## Work order
In the data below, find the line containing "How do I perform: Remove", then set down that line and every later line up to and including the line containing "You are a computer-use agent. Viewport: 1430px", exactly.

(Dataset excerpts)
···
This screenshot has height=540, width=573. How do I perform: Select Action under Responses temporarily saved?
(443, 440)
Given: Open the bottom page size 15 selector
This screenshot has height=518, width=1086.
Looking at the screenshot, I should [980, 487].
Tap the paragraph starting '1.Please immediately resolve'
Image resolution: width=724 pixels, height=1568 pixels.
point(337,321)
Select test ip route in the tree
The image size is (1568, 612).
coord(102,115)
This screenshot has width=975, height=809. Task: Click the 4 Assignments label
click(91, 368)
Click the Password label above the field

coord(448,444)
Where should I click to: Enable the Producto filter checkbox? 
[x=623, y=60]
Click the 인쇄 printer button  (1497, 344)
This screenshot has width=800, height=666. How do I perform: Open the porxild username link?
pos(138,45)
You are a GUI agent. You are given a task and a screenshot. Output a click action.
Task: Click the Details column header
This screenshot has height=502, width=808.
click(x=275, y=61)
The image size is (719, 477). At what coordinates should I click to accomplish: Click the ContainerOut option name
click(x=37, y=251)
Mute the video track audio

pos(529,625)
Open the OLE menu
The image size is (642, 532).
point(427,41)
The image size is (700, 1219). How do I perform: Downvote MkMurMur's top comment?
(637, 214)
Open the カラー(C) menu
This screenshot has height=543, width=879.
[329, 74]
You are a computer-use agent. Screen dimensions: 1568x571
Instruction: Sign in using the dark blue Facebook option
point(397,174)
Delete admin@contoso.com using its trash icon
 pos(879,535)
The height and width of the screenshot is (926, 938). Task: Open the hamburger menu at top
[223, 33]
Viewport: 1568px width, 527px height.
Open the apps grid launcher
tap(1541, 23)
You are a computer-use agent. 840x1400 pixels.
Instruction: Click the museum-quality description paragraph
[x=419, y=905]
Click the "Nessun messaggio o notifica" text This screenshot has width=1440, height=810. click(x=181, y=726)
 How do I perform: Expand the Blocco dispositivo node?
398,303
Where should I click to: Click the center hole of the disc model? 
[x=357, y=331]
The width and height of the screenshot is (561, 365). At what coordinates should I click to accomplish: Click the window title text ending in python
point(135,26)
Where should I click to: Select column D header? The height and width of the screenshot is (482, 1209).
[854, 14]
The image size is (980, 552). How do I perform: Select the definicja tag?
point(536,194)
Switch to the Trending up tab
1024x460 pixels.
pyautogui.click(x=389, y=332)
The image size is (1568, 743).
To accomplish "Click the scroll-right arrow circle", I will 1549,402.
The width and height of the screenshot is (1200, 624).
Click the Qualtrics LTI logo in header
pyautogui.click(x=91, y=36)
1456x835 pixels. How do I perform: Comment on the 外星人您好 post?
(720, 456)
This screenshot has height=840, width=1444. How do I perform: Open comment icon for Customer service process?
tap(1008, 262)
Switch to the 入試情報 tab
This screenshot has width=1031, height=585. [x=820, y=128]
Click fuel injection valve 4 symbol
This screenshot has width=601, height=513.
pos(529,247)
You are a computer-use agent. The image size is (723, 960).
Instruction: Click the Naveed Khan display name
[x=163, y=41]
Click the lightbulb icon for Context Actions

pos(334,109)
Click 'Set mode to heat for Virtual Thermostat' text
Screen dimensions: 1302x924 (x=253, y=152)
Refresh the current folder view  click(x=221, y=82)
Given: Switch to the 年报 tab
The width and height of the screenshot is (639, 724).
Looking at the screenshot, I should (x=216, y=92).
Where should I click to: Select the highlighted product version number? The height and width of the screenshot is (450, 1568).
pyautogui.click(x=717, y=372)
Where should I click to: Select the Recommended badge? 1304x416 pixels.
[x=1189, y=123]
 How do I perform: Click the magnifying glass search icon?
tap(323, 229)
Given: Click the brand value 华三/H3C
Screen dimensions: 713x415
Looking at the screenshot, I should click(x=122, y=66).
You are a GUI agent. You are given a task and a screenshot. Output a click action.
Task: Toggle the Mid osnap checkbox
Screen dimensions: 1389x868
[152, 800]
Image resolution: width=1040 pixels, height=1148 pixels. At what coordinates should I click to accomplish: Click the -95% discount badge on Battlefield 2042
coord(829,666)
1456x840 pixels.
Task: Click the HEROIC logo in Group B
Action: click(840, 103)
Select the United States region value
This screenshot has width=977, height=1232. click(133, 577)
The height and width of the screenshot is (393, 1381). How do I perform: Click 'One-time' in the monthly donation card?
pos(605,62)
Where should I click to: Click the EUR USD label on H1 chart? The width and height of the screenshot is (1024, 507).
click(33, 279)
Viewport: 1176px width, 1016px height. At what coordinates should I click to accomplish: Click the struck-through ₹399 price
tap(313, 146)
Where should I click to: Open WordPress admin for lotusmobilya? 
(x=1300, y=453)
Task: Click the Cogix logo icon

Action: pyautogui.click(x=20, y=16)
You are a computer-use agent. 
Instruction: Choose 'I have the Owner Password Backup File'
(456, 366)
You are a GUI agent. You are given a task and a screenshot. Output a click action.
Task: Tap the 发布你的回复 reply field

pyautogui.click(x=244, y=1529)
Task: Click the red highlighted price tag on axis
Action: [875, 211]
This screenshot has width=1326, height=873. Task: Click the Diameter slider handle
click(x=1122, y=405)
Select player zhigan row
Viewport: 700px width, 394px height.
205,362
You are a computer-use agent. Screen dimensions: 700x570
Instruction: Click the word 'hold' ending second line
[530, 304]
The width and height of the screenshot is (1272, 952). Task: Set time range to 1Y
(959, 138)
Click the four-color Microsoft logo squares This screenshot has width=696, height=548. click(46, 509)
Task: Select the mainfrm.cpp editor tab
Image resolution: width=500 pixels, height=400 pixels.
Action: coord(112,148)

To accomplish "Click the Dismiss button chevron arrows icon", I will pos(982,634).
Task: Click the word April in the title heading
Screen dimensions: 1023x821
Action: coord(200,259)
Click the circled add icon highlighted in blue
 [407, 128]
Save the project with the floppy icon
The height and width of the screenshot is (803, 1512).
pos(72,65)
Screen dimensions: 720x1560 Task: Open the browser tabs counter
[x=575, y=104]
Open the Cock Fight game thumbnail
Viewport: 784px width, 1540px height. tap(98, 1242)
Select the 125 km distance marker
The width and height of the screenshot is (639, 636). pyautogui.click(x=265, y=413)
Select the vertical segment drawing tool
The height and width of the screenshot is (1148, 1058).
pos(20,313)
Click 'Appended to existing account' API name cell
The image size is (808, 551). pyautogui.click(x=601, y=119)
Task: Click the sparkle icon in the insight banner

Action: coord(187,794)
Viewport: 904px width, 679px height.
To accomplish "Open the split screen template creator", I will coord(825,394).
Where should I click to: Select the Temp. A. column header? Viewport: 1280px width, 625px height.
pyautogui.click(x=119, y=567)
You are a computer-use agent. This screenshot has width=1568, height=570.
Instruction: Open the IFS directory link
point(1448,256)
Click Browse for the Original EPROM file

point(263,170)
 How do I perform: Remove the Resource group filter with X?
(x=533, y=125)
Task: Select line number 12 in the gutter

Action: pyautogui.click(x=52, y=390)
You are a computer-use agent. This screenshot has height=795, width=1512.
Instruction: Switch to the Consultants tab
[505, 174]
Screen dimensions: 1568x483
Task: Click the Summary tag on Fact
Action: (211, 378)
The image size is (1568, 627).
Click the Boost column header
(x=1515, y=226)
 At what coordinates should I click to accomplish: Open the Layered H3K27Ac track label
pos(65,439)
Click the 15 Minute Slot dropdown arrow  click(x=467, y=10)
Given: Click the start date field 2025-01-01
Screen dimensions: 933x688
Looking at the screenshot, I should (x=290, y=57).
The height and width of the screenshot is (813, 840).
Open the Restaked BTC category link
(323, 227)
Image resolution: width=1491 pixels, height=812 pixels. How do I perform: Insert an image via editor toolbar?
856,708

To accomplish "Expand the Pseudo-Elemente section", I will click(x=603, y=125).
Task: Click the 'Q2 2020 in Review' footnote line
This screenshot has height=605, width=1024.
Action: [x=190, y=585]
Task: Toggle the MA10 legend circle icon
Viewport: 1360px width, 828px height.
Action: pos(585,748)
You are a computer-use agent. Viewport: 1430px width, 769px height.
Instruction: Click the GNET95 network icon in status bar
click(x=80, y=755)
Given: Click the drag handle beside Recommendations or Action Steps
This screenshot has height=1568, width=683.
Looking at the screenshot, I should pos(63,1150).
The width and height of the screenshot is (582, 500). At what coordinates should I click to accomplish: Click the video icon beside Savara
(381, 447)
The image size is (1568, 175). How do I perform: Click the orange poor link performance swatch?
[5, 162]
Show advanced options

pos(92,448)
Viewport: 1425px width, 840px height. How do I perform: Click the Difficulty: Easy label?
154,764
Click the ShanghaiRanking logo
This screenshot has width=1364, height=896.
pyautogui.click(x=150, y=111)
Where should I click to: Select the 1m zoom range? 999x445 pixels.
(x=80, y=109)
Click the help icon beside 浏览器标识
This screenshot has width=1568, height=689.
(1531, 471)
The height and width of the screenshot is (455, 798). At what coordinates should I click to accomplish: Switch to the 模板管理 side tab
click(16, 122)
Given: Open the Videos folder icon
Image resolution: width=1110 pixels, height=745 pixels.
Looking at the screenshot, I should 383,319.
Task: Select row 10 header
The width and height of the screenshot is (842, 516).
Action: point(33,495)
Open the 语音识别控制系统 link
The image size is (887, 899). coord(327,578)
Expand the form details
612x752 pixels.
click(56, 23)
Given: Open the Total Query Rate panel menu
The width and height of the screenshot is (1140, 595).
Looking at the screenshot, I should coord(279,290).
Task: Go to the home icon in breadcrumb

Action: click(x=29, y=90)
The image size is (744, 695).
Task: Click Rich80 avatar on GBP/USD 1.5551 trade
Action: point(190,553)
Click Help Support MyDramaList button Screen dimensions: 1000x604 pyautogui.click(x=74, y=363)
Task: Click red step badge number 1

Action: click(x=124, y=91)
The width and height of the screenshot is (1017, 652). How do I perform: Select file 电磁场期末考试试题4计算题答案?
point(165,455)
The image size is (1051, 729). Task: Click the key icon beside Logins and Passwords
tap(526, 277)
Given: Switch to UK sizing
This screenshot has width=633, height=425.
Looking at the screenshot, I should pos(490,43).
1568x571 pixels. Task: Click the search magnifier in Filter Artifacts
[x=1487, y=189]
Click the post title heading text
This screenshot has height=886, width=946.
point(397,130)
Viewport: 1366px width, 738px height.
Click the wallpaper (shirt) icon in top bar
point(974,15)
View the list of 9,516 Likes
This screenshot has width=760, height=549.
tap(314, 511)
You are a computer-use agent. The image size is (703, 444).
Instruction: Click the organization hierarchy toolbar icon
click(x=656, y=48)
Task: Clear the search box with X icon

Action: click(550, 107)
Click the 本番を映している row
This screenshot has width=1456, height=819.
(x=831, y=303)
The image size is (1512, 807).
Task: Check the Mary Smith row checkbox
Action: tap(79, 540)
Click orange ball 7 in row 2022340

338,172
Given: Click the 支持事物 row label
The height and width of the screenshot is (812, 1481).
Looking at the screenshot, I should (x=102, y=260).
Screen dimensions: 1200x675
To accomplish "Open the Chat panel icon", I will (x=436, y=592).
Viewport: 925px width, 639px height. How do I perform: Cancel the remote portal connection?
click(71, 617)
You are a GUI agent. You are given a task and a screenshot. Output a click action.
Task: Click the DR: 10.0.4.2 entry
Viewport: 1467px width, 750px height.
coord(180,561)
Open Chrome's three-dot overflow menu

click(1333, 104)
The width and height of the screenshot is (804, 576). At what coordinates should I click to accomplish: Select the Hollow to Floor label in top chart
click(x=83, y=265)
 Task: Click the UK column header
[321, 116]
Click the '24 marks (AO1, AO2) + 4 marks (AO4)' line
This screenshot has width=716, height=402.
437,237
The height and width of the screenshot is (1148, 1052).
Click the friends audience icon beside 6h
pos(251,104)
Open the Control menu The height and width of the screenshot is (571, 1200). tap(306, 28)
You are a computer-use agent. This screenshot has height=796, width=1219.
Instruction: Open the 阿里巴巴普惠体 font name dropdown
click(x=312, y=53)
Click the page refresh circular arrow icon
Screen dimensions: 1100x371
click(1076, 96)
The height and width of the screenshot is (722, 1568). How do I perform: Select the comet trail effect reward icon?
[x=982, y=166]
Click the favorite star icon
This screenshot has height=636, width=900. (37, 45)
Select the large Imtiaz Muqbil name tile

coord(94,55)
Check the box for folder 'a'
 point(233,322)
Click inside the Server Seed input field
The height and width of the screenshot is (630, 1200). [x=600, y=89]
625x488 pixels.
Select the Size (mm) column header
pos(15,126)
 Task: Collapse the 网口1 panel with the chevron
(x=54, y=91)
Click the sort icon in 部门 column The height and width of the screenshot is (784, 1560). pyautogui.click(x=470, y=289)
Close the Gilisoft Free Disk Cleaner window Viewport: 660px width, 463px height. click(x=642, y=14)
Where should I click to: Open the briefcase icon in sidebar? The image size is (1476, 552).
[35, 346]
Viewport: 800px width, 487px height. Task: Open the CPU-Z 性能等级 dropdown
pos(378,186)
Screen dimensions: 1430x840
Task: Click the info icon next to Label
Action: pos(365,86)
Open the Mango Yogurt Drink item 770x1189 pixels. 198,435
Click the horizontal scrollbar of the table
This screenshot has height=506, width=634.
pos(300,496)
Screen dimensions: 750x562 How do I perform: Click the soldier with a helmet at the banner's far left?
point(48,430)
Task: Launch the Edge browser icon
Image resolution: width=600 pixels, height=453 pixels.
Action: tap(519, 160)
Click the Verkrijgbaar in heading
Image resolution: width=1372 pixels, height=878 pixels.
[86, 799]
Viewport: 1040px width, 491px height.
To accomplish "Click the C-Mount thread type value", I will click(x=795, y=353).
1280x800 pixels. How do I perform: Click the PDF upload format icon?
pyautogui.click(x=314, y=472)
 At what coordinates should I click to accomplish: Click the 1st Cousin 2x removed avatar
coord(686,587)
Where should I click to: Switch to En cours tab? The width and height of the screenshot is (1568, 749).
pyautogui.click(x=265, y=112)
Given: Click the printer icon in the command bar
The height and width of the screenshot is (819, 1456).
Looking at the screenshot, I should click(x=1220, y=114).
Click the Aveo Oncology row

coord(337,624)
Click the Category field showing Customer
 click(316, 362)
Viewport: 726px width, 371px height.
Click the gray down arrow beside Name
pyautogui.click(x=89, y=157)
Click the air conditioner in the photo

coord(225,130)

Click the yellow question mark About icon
···
## Output for this task
 How do I perform: Remove the Resource group filter with X?
(x=533, y=125)
Task: Select line number 12 in the gutter

Action: pyautogui.click(x=52, y=390)
You are a computer-use agent. This screenshot has height=795, width=1512.
Instruction: Switch to the Consultants tab
[505, 174]
Screen dimensions: 1568x483
Task: Click the Summary tag on Fact
Action: (211, 378)
The image size is (1568, 627).
Click the Boost column header
(x=1515, y=226)
 At what coordinates should I click to accomplish: Open the Layered H3K27Ac track label
pos(65,439)
Click the 15 Minute Slot dropdown arrow  click(x=467, y=10)
Given: Click the start date field 2025-01-01
Screen dimensions: 933x688
Looking at the screenshot, I should (x=290, y=57).
The height and width of the screenshot is (813, 840).
Open the Restaked BTC category link
(323, 227)
Image resolution: width=1491 pixels, height=812 pixels. How do I perform: Insert an image via editor toolbar?
856,708

To accomplish "Expand the Pseudo-Elemente section", I will click(x=603, y=125).
Task: Click the 'Q2 2020 in Review' footnote line
This screenshot has height=605, width=1024.
Action: [x=190, y=585]
Task: Toggle the MA10 legend circle icon
Viewport: 1360px width, 828px height.
Action: pos(585,748)
You are a computer-use agent. Viewport: 1430px width, 769px height.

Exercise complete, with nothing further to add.